Эта публикация вышла в свет в годовщину смерти папы ― 1 июня 1953 года (он скончался в этот день тремя годами раньше). Затем в первые студенческие годы я активно печатался в многотиражке Тимирязевской академии. В это же время я опубликовал статью под псевдонимом в «Комсомольской правде» и как корреспондент этой газеты даже встречался однажды с Н.С. Хрущевым и говорил с ним минут 7 или 10. Желание писать и печататься стало играть в моей жизни важную роль. Нине эта моя страсть нравилась. Я читал ей всё написанное, она делала очень точные замечания, иногда читала напечатанные на машинке мои рукописи и оставляла на полях свои заметки, временами исключительно яркие, сочные и задорные. Я с её разрешения неизменно вставлял их в свои тексты перед тем, как отдать рукописи в редакции.
Я уже рассказывал выше, что после смерти О.Н. Писаржевского Детгиз заказал мне книгу, которая вышла в 1969 году под названием «Арифметика наследственности» (переведена на эстонский язык). В том же году в издательстве Академии наук СССР вышла моя большая монография «Молекулярные механизмы мутагенеза» (позже целиком переведенная в Германии и в укороченном виде в США), а в следующем году в том же издательстве Академии наук другая монография «Очерки истории молекулярной генетики», первая из трех моих книг, которые я посвятил своей жене.

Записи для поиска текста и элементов
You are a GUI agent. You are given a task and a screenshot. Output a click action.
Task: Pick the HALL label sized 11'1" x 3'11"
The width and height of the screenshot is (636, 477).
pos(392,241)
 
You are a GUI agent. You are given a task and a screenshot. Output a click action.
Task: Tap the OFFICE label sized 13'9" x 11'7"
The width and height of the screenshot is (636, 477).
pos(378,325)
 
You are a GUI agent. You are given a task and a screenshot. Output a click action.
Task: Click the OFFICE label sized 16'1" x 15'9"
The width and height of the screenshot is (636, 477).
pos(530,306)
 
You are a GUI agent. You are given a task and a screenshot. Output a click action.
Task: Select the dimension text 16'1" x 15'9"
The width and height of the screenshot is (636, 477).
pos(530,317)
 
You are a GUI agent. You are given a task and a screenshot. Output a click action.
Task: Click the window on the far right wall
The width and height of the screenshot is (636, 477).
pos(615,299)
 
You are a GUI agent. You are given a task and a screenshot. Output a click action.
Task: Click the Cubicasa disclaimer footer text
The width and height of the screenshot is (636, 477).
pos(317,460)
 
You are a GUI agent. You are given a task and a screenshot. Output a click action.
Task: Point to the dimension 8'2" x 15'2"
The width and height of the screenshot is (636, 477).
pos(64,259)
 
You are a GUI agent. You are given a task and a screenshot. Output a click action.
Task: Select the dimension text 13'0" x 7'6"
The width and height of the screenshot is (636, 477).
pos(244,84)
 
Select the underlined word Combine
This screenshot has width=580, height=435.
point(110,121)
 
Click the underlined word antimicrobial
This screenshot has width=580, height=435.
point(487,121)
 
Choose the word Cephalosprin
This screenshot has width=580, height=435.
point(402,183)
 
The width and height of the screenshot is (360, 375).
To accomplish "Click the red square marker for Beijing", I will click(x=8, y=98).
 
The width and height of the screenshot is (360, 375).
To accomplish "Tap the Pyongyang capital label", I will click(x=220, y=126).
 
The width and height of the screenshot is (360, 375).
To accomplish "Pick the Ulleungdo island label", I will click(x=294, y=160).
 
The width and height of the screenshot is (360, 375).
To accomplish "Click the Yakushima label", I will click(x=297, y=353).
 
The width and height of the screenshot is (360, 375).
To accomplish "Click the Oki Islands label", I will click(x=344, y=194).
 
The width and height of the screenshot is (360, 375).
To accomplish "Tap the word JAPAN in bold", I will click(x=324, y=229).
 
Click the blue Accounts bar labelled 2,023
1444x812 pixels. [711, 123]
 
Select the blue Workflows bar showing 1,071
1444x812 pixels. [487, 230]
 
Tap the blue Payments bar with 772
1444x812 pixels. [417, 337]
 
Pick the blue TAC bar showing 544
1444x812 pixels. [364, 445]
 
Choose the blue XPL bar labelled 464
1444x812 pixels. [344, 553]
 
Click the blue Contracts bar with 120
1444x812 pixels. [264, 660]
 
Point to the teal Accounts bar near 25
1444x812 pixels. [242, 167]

◆ Задания
1. Ответьте по фрагменту воспоминаний на три вопроса:
(а) Какого числа вышла публикация, приуроченная к годовщине смерти папы?
(б) На какой язык перевели книгу «Арифметика наследственности»?
(в) Какое издательство заказало автору книгу после смерти О.Н. Писаржевского?
2. Измените в записях часть, которая открывается строкой с «Choose the blue XPL bar labelled 464» и тянется до конца записей: замените везде «blue» на «navy», ничего больше не трогая, и приведите только эту часть.
Текст и записи представляют собой независимые друг от друга материалы.

◆ Ответы
1.
(а) 1 июня 1953 года.
(б) На эстонский.
(в) Детгиз.

2.
Choose the navy XPL bar labelled 464
1444x812 pixels. [344, 553]
 
Click the navy Contracts bar with 120
1444x812 pixels. [264, 660]
 
Point to the teal Accounts bar near 25
1444x812 pixels. [242, 167]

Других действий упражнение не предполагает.